Злые, беспощадные враги.
Дурно, когда светлым именем матери или отца прикрываются, делая злое дело собственным детям. Тут уж нет детей и родителей. Безоглядного почитания одних другими. Есть позиции. Есть борьба позиций. Конечно, это не радость советовать сыну выступить против матери. Но не выступить — значит смириться. Смириться — значит сломать себя, свою судьбу, значит тоже выступить. Только против человеческих правил. Против общества.
Тяжелый пример Матвея важен тем, что обращен-то он прежде всего к матери. Как, впрочем, к отцу. К «классной» и ей подобным, кто все-таки отвечает в конечном счете за воспитуемых.

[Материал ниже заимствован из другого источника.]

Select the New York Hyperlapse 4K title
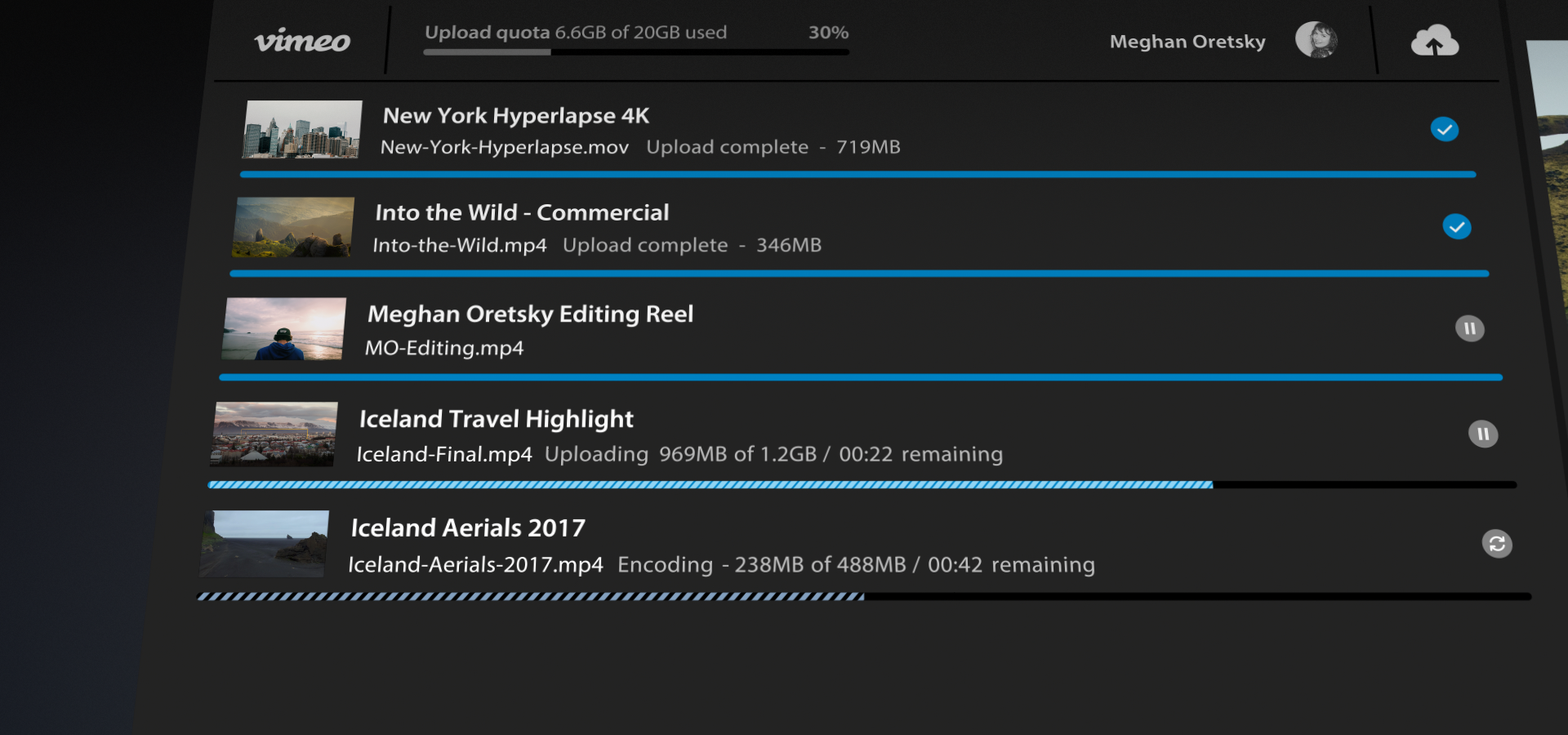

Прежде чем посеять зерно, разглядите его внимательно — злак это или сорняк. Ведь бросаете его не в землю — в душу людскую. А сын ваш или ваша дочь не только ваше собственное продолжение, Они часть сути нашей людской, часть мира, в котором мы живем. А мир должен становиться лучше и лучше.
Так что, отвечая за сев, отвечаем мы перед миром. А мир, он и судит.
Я из «подворотни». Причем очень оригинально я здесь нахожусь. Сам весь в «подворотне», а голова наружу. Другими словами, рад бы вырваться, да не могу. Слишком плотно я прослоился этой «подворотней». Да и куда пойдешь? Вроде как некуда. Впрочем, есть куда идти. Клубы, кружки, секции. Но все разно ведь ночевать домой придешь. А здесь «подворотня».
Нет, я не жалуюсь. Я отлично понимаю, что мы хотя и говорим, будто судьба виновата, а судьбу-то все-таки сами делаем. В компании со случайностями. Но и случайность в конце концов мы обязаны поворачивать так, как нам это нужно. Дело, собственно, не в этом.
Я студент пединститута. Учусь на художественно-графическом факультете. Сам я не здешний, жил до института в стареньком захолустном городишке. Городок наш славен разве что тем, что, продолжая купеческое прошлое, разогнал на полную мощность два «пьяных» завода: пивной и ликеро-водочный. Так что смею вас уверить, «подворотня» у нас ничем не хуже городской.
Мне очень понравились ваши слова о «гадком утенке». Сам я хорошо понял, что значит быть «гадким утенком». Тем самым «гадким», которого с наслаждением клюет весь птичий двор. И только за то, что он маленький, слабый и плаксивый. Естественный отбор? Нет, скорее его переложение на человеческий лад. «Закон курятника». Впрочем, возможно, все было бы не так, если бы мой отец не расколол семью. Мне был год. Мать — геолог. В силу этого она не была со мною в те самые важные годы, когда просто обязана была быть со мною. От года до пяти. А потом, на шестом году жизни, у меня появились сразу и мать, и новый отец. И брат, к которому я, естествено, ревновал. Да, кроме того, надо было и к матери привыкнуть, и отца признать.
Одним словом, жил я волчонком. Не понимали меня родители. А нужно сказать, что оба они люди очень хорошие. Но, к сожалению, это беда многих, когда люди хорошие, уважаемые, а детей понимать не умеют. И что самое неудобное — причины у них на это разные.
Как там мусор стал мусором, в конце концов неважно. По весне все равно в канаву скатится. Или дождем в овраг загонит. А оттуда ой как трудно выбраться. Разве что к сапогу чьему-нибудь прилипнешь. Вот и сиди, жди, когда кто-то подставит тебе свой сапог. А канава не ждет, тащит. А выплеснет мусор в чистую реку, и рыба гибнет, и люди эту реку стороной обходят. Нос зажимают. А прилипнешь к сапогу, оторвут да еще и закинут подальше.
С детства я сторонился «подворотни». Попадало мне от нее. Но сторонись, не сторонись, а жить-то надо. Хоть и стал я необщительным ершишкой, но хамелеонничать все же научился. Противно было, не хотелось, но я шел к «ним». Курил, хулиганил, потом пить начал.